Karlos Santamaria eta haren idazlanak

 

Ángeles y monos

 

El Diario Vasco, 1957-03-03

 

      En la segunda mitad del siglo XIX se plantea la gran controversia sobre las relaciones del hombre y el mono.

      «Se trata de saber —dice Disraeli en un discurso pronunciado en la Universidad de Oxford— si el hombre es mono o ángel. Personalmente yo tomo el partido de los ángeles».

      Convengamos en que este planteamiento no era nada feliz, porque tan peligroso puede resultar el creer que el hombre sea un ángel como el suponer que sea un mono. Pero era paradójico e ingenioso y esto suele bastar para interesar a la gente.

      El que había tomado el partido de los monos era Huxley, un campeón de la ciencia y un trabajador infatigable, inventor de una de las tesis más desconcertantes que el hombre haya fabricado, la de la descendencia del mono.

      En lo que tiene de físico o de corpóreo, en lo que no es alma o espíritu, ¿proviene el hombre del mono? La ciencia no ha llegado todavía a conclusiones definitivas y la teología católica no pone, en principio, reparos a una respuesta afirmativa.

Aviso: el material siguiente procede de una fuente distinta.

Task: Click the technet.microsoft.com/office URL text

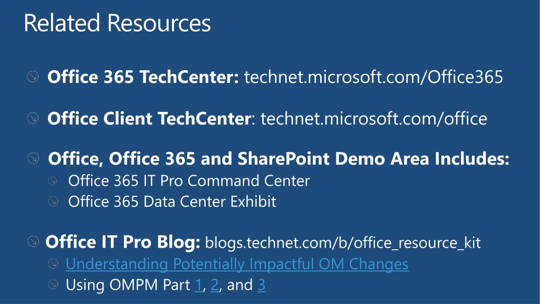Action: [x=374, y=119]
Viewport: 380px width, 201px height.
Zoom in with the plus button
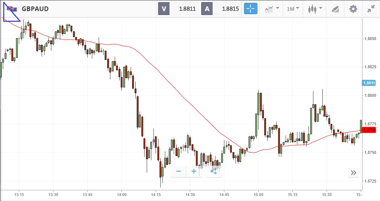point(194,171)
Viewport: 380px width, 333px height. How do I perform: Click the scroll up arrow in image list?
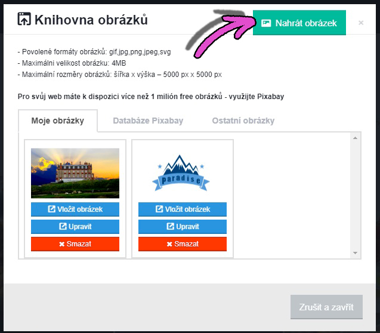pos(356,138)
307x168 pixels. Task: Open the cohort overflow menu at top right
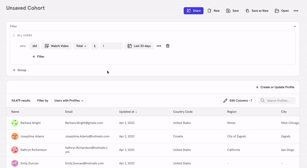coord(296,11)
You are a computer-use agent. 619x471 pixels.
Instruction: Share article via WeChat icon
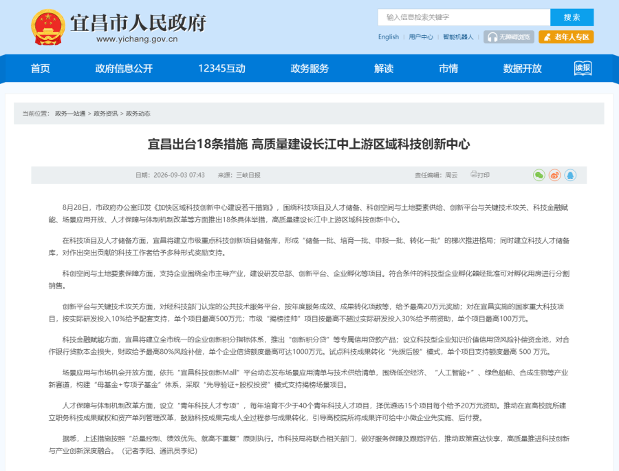pyautogui.click(x=539, y=175)

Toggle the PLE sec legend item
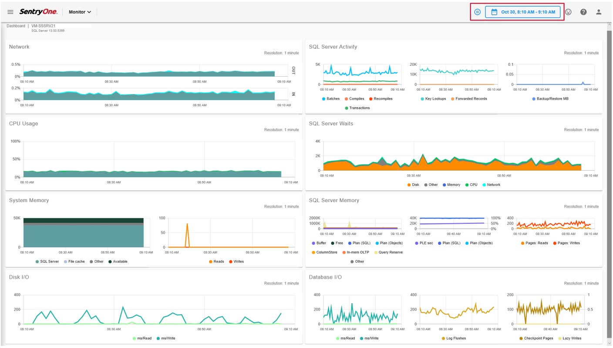(x=424, y=243)
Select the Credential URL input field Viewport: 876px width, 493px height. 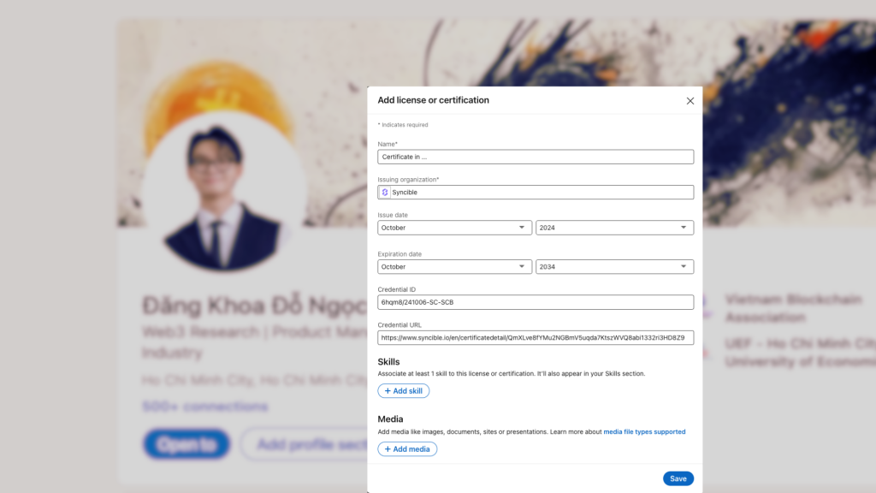pos(536,338)
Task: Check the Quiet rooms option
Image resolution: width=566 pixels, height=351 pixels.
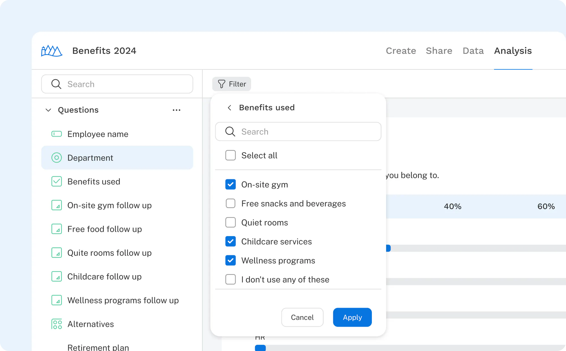Action: click(231, 222)
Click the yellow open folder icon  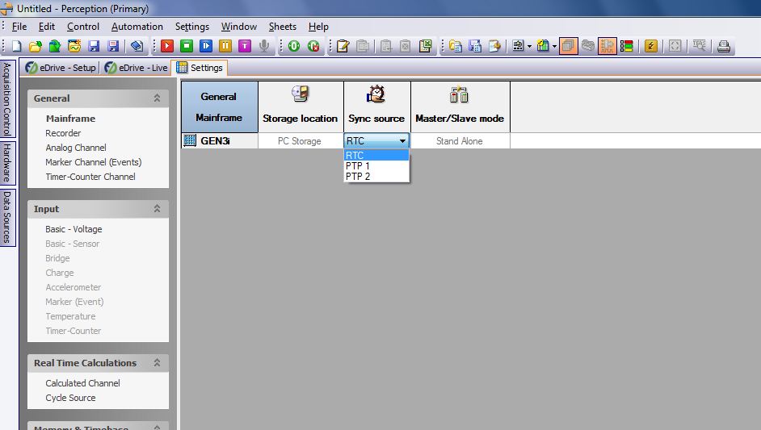[x=36, y=46]
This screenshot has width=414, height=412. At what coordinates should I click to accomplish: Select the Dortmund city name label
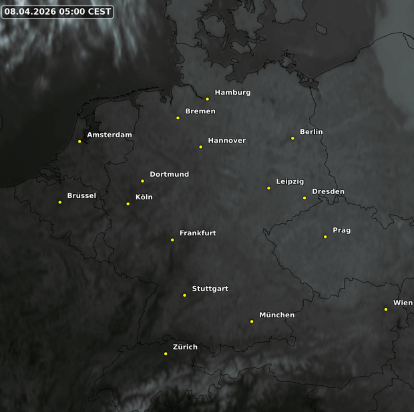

      Pero Huxley, además de un científico, fue un fecundo ensayista. Los temas morales, políticos y sociales brincan de su pluma con elegante facilidad. Como buen realista, rechaza ciertos mitos políticos, proclamados a la ligera por los liberales idealistas y románticos de su tiempo.

      «La idea de que los hombres sean actualmente libres e iguales, o de que lo hayan sido en cualquier otra época, es una ficción desprovista de todo fundamento». «La eterna rivalidad entre los hombres y la acumulación de la miseria en el polo negativo de la sociedad y de una riqueza monstruosa en el polo positivo, son la causa profunda y secreta de la destrucción de las comunidades humanas».

      Huxley no se hace ilusiones, no cree en una sociedad sin clases. Incluso ve muy difícil y problemático que la circulación social llegue a establecerse de un modo regular y satisfactorio, es decir, que el paso de los hombres de unas clases a otras no se vea impedido por un conjunto de rígidos convencionalismos.

      En el Estado moderno se admite cada vez menos el principio de las clases hereditarias. Cada uno debe abrirse camino por sus propios méritos y ocupar en la sociedad el puesto que le corresponde con arreglo a su capacidad.

      Hoy se ha avanzado mucho en este aspecto; la capacitación profesional de los jóvenes de las familias más pobres es una realidad, aunque todavía en un grado precario e insuficiente.

      Cuando en un país un cargador de muelle puede llegar a primer ministro, se trata de un hecho significativo e importante. Pero mucho más significativo e importante es que exista una organización social adecuada para que todos los cargadores de muelle y los hijos de los cargadores de muelle puedan alcanzar, si lo merecen, los puestos clave de la vida económica, social, cultural y política del país.

      En la hora presente todo el mundo parece estar conforme con esta idea, al menos en teoría, bien que la realización práctica de la misma tropiece con toda suerte de dificultades.

      Todos están de acuerdo en elevar el nivel social de las clases inferiores, en facilitar y fluidificar la circulación entre las clases, pero casi nadie se da cuenta de que para que unos suban suele hacer falta, a menudo, que otros bajen.

      En la colección de Ensayos de Huxley se lee este pensamiento que quizás pudiera ser materia de fecunda meditación para los sociólogos: «Lo que a mi opinión hay que deplorar no es que la sociedad haga todo lo posible por ayudar a las gentes capaces a elevarse en la escala social, sino que no esta ningún medio para facilitar el movimiento inverso de los incapaces».

      Convengamos en que a este respecto el hombre suele proceder de un modo muy instintivo, mucho más propio de monos que de ángeles.

      Cuando uno se siente en peligro, cuando ve amenazada su situación o sus privilegios sociales, se defiende con la misma ferocidad que un chimpancé estratégicamente encaramado en la copa de un árbol.